With Justice Brett Kavanaugh on the court, the anti-abortion movement is eager to see cases move through the judicial branch. “Our agenda is very focused on the executive branch, the coming election, and the courts,” said Marjorie Dannenfelser, president of the anti-abortion organization Susan B. Anthony List. Abortion news comes out of Louisiana, as well.

Where Abortion Fights Will Play Out In 2019

With Democrats now in control of the U.S. House of Representatives, it might appear that the fight over abortion rights has become a standoff.

After all, abortion-rights supporters within the Democratic caucus will be in a position to block the kind of curbs that Republicans advanced over the past two years when they had control of Congress.

But those on both sides of the debate insist that won’t be the case.

Despite the Republicans’ loss of the House, anti-abortion forces gained one of their most sought-after victories in decades with the confirmation of Justice Brett Kavanaugh to the Supreme Court. Now, with a stronger possibility of a 5-4 majority in favor of more restrictions on abortion, anti-abortion groups are eager to get test cases to the high court.

And that is just the beginning.

“Our agenda is very focused on the executive branch, the coming election, and the courts,” said Marjorie Dannenfelser, president of the anti-abortion organization Susan B. Anthony List. She said the new judges nominated to lower federal courts by President Donald Trump and confirmed by the Senate reflect “a legacy win.”

The Republican majority in the U.S. Senate is expected to continue to fill the lower federal courts with judges who have been vetted by anti-abortion groups.

Abortion-rights supporters think they, too, can make strides in 2019.

“We expect 25 states to push policies that will expand or protect abortion access,” said Dr. Leana Wen, who took over as president of the Planned Parenthood Federation of America in November. If the landmark 1973 Supreme Court decision Roe v. Wade is eventually overturned, states will decide whether abortion will be legal, and under what circumstances.

Here are four venues where the debate over reproductive health services for women will play out in 2019:

Congress

The Republican-controlled Congress proved unable in 2017 or 2018 to realize one of the anti-abortion movement’s biggest goals: evicting Planned Parenthood from Medicaid, the federal-state health insurance program for people who have low incomes. Abortion opponents don’t want Planned Parenthood to get federal funds because, in many states, it functions as an abortion provider (albeit with non-federal resources).

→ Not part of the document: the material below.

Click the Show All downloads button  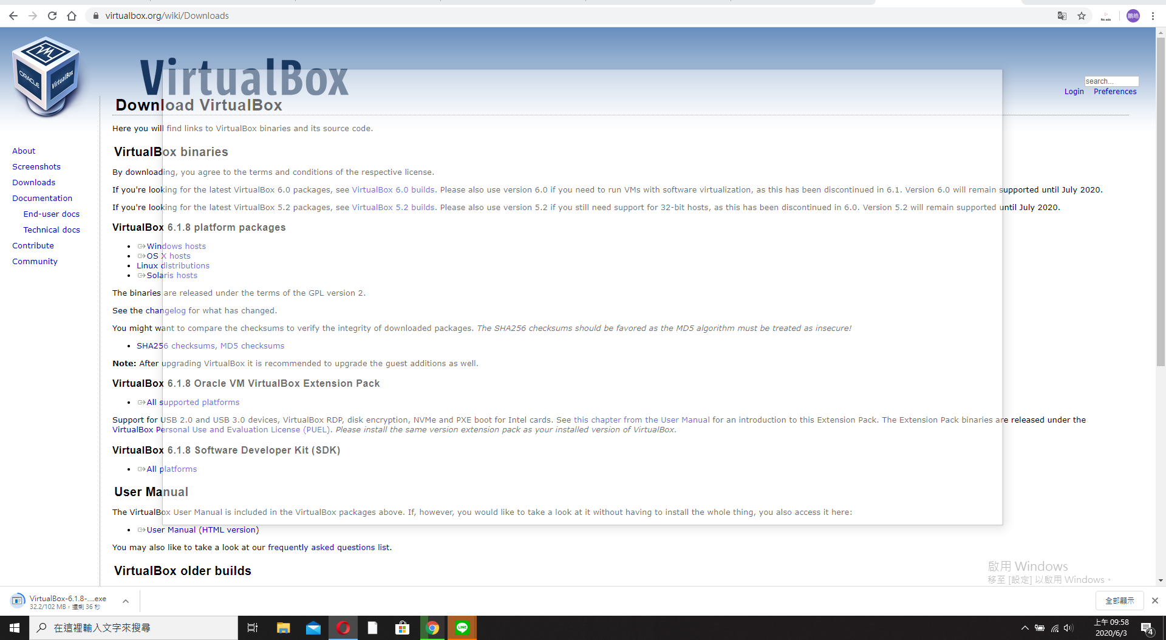point(1119,601)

Though Republicans have a slightly larger majority in the new Senate, that majority will still be well short of the 60 votes needed to block any Democratic filibuster.

Because Democrats generally support Planned Parenthood, the power shift in the House makes the chances for defunding the organization even slimmer, much to the dismay of abortion opponents.

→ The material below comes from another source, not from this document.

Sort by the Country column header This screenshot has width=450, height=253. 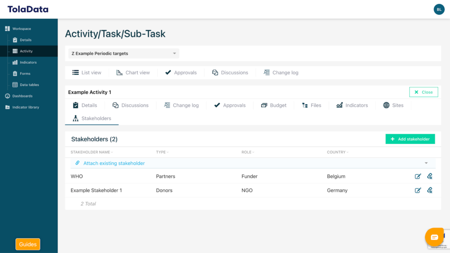click(x=338, y=152)

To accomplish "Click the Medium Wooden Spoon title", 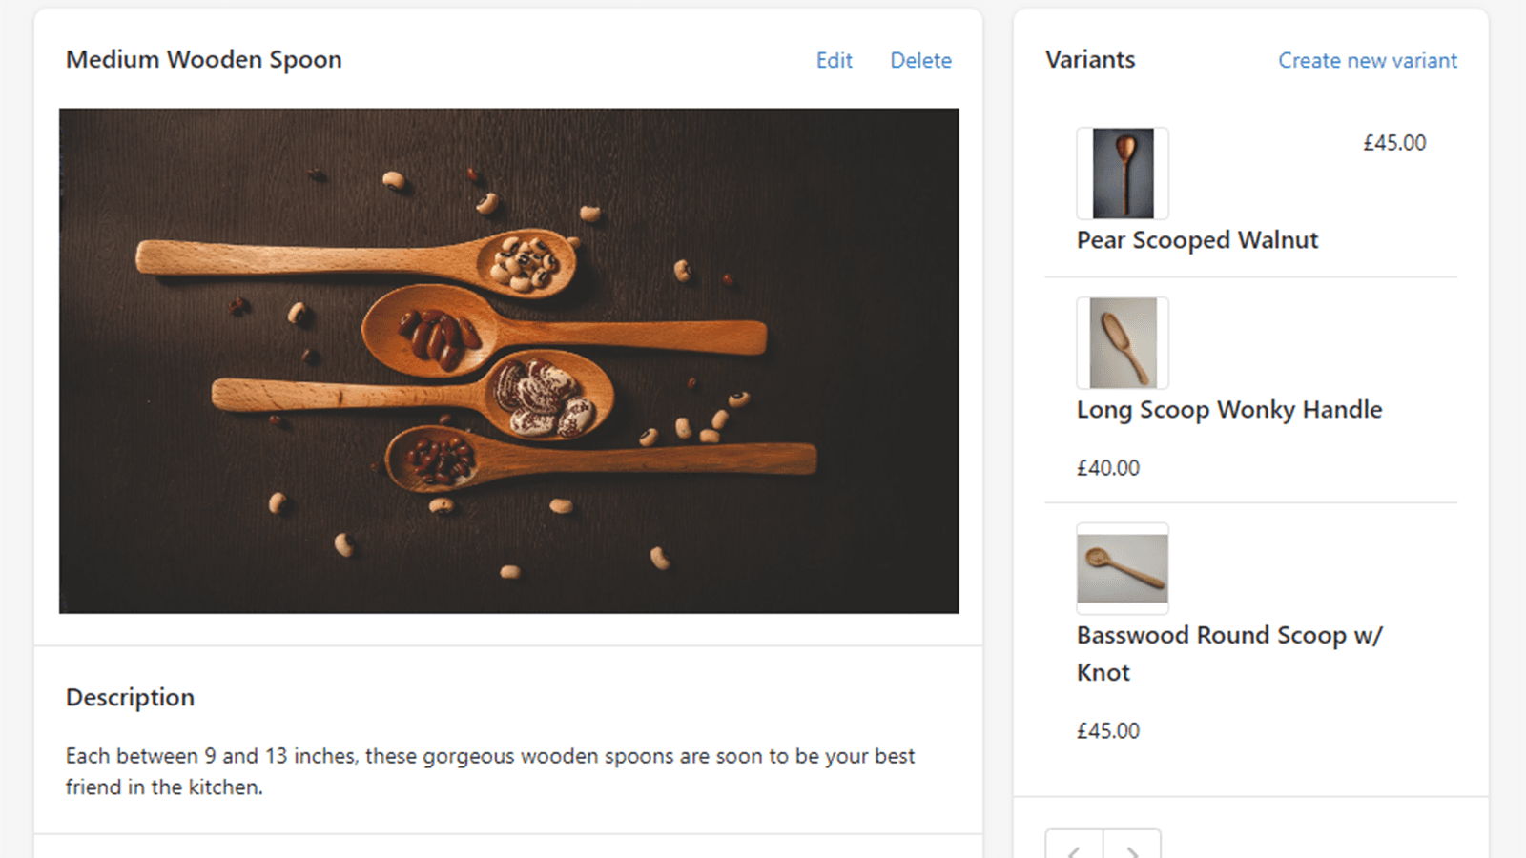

“We’re pretty disappointed that, despite having a Republican Congress for two years, Planned Parenthood wasn’t defunded,” said Kristan Hawkins of the anti-abortion group Students for Life of America. “This was one of President Trump’s promises to the pro-life community, and he should have demanded it,” she added.

Another likely area of dispute will be the future of various anti-abortion restrictions that are routinely part of annual spending bills. These include the so-called Hyde Amendment, which bans most federal abortion funding in Medicaid and other health programs in the Department of Health and Human Services. Also disputed: restrictions on grants to international groups that support abortion rights, and limits on abortion in federal prisons and in the military.

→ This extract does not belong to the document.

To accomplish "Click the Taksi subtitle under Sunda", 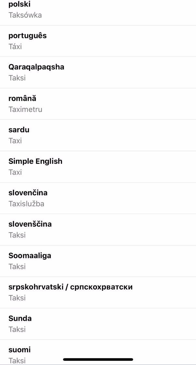I will [x=14, y=329].
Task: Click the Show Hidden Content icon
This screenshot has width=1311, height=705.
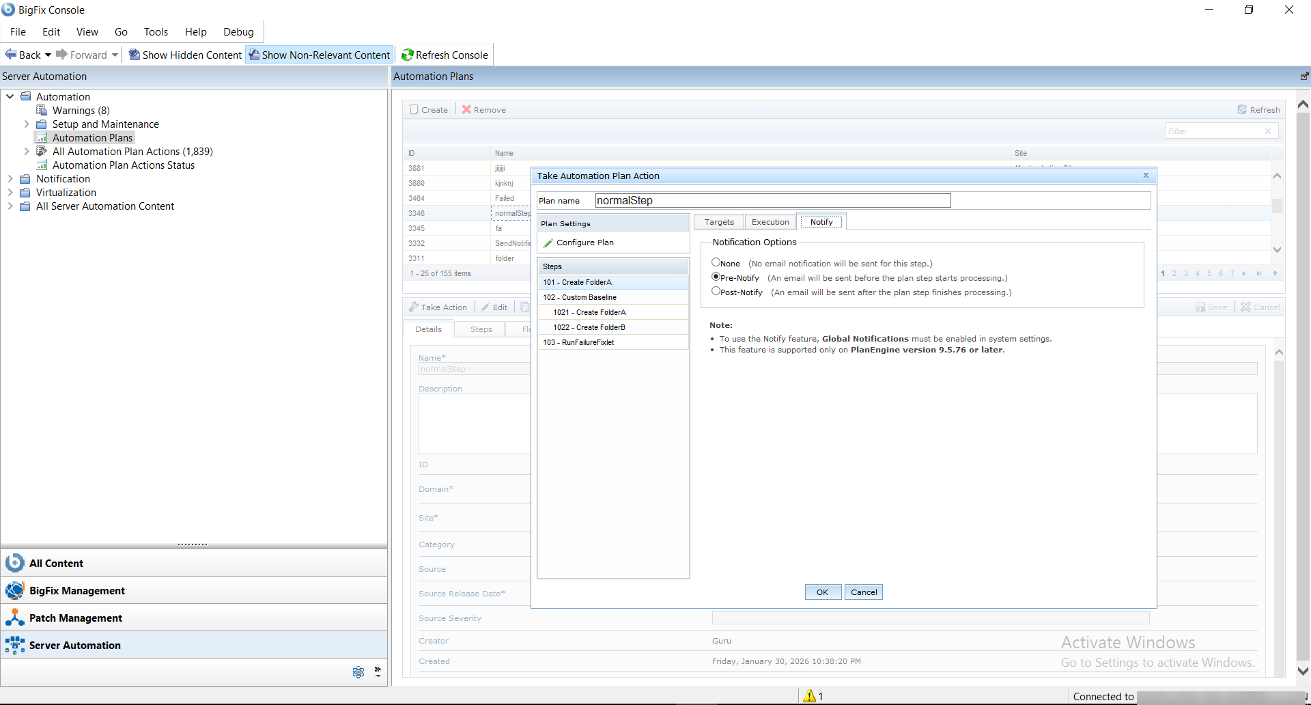Action: click(135, 55)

However, now that they have a substantial majority in the House, “Democrats are on stronger grounds to demand and expect clean appropriations bills,” without many of those riders, said Wen of Planned Parenthood. While Senate Republicans are likely to eventually add those restrictions back, “they will have to go through the amendment process,” she said. And that could bring added attention to the issues.

With control of House committees, Democrats can also set agendas, hold hearings and call witnesses to talk about issues they want to promote.

“Even if the bills don’t come to fruition, putting these bills in the spotlight, forcing lawmakers to go on the record — that has value,” said Wen.

The Trump Administration

While Congress is unlikely to agree on reproductive health legislation in the coming two years, the Trump administration is still pursuing an aggressive anti-abortion agenda — using its power of regulation.

A final rule is expected any day that would cut off a significant part of Planned Parenthood’s federal funding — not from Medicaid but from the Title X Family Planning Program. Planned Parenthood annually provides family planning and other health services that don’t involve abortion to about 40 percent of the program’s 4 million patients.

The administration proposal, unveiled last May, would effectively require Planned Parenthood to physically separate facilities that perform abortions from those that provide federally funded services, and would bar abortion referrals for women who have unintended pregnancies. Planned Parenthood has said it is likely to sue over the new rules when they are finalized. The Supreme Court upheld in 1991 a similar set of restrictions that were never implemented.

Abortion opponents are also pressing to end federal funding for any research that uses tissue from aborted fetuses — a type of research that was authorized by Congress in the early 1990s.

“It’s very important we get to a point of banning” fetal tissue research “and pursuing aggressively ethical alternatives,” said Dannenfelser.

State Capitols

Abortion opponents having pushed through more than 400 separate abortion restrictions on the state level since 2010, according to the Guttmacher Institute, an abortion-rights think tank. In 2018 alone, according to Guttmacher, 15 states adopted 27 new limits on abortion and family planning.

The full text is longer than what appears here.